The bakers across the counter from me rolled their cracker dough into perfect squares. Mine looked like somebody had thrown up shoe leather.
Cracker The first cracker dough I learned was lean and simple: flour, salt, fennel, and water, rolled thin and baked hot. By a series of improbable events I’d wound up a pastry assistant at Cue, a restaurant in Minneapolis’s Guthrie Theater. I had no experience, so the first assignments were tedious. Sake-soaked apricots had been cut into small dice that were not small enough, so it was my job, on my first day, to cut them smaller.
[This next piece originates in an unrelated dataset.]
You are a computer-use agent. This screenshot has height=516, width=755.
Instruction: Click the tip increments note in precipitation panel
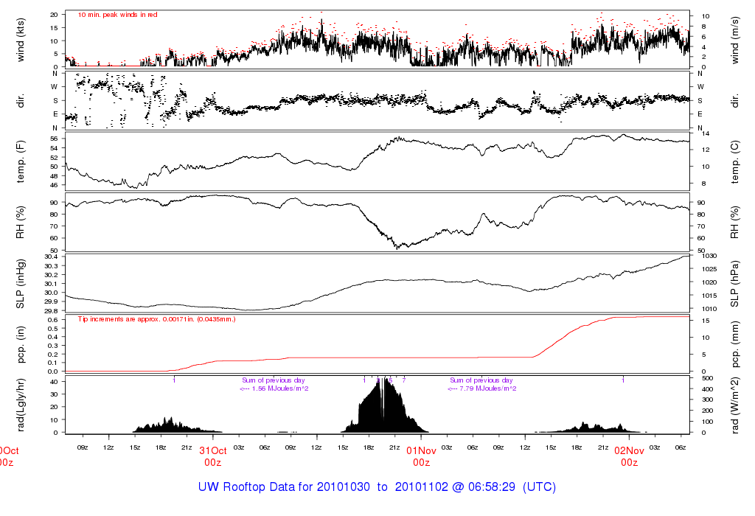(157, 319)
I went at it in the sort of chiffonading flurry you see on cooking shows until the pastry chef—a fine talent who was a sufficiently difficult person that she’d be fired later that year—explained to me brunoise: perfect cubes of about an eighth of an inch square. (The actual phrase she used, not for the last time, was “very perfect.”) After I brunoised the apricots I peeled rhubarb, which is too fibrous to be peeled with a peeler: you take a knife to each end and, piece by piece, pull away the skin. It’s a graceful-looking act but it takes a long time.
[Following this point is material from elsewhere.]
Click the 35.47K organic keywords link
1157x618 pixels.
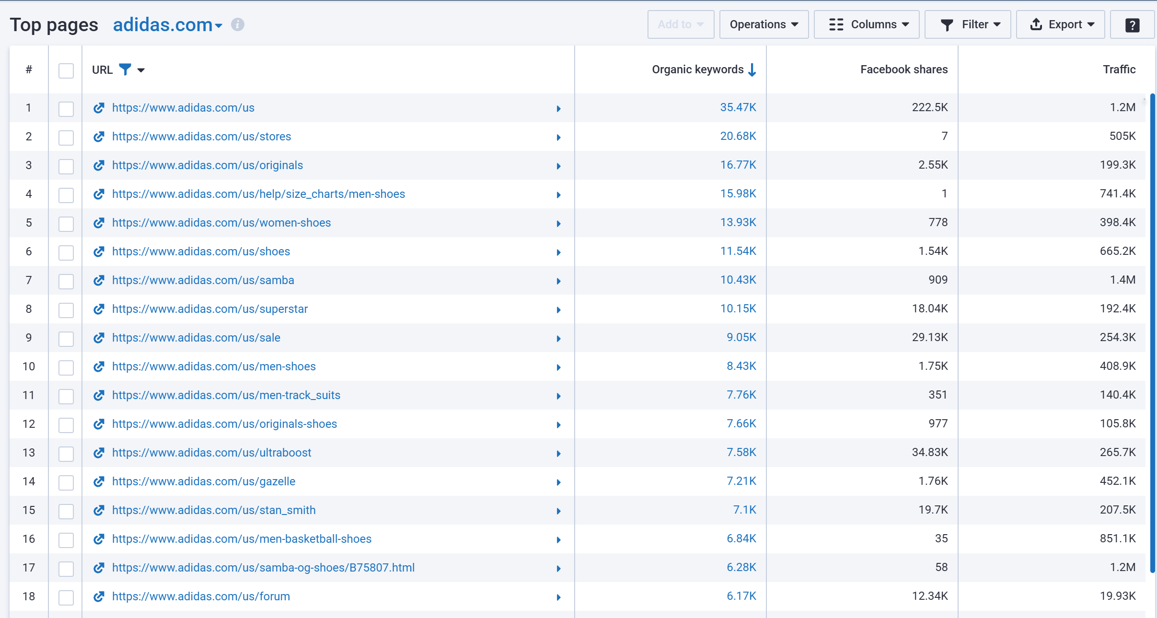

Bread Margaret made rolls for dinner service until she handed the job off to me. Every day I’d poke around the prep cooler for herbs and cheeses I could throw into the next day’s bread, making the dough that day, chilling it overnight, and baking it in the morning. The Guthrie was a godawful-ugly new building with a clunky balcony stretching over the Mississippi; sometimes I’d go out and watch the steam rise over the river at dawn. The finest skill I learned was to shape two rolls in each hand at the same time, pushing them in circles against the counter. It had a pretty suggestive look to it.